§ **Brief**
Copy every line of the entries below that contains the word "first".

§ **Data in this exercise**
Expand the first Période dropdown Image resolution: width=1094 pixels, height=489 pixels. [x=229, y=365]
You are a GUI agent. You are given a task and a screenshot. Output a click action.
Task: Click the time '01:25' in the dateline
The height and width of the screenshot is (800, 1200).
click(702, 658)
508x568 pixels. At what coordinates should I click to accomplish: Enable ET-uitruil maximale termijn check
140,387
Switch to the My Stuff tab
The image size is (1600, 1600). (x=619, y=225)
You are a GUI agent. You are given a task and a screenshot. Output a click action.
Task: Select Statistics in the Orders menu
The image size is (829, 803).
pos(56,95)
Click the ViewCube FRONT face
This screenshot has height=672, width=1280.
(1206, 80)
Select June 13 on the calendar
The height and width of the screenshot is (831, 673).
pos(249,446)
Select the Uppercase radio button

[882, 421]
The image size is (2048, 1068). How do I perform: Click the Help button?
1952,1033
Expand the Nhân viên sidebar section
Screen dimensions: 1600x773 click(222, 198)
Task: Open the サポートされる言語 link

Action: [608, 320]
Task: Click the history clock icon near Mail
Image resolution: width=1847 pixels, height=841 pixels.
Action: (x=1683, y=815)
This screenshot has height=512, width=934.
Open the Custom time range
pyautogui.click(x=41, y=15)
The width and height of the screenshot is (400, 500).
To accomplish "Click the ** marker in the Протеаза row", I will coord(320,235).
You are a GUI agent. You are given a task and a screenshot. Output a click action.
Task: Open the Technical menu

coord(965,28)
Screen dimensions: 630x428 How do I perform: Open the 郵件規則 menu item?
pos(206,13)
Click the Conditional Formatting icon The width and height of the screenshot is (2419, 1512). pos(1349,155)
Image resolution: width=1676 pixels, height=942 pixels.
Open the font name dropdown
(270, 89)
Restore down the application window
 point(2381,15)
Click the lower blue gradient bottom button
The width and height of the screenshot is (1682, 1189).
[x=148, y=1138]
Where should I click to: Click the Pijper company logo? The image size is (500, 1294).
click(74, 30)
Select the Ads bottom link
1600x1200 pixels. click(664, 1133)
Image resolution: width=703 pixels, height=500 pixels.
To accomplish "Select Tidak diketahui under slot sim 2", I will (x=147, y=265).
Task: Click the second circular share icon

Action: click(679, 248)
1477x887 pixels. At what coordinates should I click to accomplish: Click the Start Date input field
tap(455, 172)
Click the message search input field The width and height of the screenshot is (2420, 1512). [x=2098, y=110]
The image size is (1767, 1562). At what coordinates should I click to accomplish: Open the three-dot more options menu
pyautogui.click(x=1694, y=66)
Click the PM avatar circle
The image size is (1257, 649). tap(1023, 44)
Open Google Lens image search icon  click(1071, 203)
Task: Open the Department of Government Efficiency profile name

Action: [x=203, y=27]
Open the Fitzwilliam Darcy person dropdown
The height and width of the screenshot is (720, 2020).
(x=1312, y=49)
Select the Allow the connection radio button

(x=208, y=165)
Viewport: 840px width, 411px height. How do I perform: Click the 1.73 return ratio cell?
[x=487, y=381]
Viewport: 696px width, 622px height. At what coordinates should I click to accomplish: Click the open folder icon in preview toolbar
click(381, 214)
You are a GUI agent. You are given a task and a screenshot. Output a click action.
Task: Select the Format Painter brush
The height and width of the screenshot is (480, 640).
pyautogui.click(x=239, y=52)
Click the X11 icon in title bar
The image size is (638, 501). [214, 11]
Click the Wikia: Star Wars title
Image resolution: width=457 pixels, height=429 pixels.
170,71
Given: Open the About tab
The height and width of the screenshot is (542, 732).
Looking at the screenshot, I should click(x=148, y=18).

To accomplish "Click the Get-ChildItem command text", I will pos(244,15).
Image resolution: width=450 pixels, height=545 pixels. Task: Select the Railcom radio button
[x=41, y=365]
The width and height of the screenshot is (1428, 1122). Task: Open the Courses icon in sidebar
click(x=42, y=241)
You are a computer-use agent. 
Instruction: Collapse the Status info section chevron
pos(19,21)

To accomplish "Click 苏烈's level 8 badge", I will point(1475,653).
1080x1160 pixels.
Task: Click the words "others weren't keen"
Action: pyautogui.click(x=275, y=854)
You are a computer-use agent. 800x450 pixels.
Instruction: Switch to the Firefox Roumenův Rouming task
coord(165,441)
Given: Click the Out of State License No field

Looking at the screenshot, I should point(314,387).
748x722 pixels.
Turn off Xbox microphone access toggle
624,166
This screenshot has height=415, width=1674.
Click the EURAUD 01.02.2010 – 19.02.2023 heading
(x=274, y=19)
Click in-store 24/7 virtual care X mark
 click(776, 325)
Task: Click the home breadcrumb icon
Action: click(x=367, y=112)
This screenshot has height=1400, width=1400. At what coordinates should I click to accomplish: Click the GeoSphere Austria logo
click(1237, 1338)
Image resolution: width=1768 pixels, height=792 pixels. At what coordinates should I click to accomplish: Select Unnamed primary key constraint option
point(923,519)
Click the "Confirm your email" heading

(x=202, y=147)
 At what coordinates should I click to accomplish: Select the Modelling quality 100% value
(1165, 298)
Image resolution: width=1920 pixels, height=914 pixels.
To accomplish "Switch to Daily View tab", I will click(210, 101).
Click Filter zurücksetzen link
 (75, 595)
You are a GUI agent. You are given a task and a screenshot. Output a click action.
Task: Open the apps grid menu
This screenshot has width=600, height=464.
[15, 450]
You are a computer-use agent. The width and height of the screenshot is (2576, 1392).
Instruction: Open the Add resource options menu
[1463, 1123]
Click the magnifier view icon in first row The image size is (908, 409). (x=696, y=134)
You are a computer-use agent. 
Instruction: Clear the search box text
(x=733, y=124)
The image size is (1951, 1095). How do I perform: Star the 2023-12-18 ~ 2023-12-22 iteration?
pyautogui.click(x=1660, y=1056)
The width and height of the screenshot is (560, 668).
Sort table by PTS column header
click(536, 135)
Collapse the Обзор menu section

§ **Full response**
Expand the first Période dropdown Image resolution: width=1094 pixels, height=489 pixels. [x=229, y=365]
Click the magnifier view icon in first row The image size is (908, 409). (x=696, y=134)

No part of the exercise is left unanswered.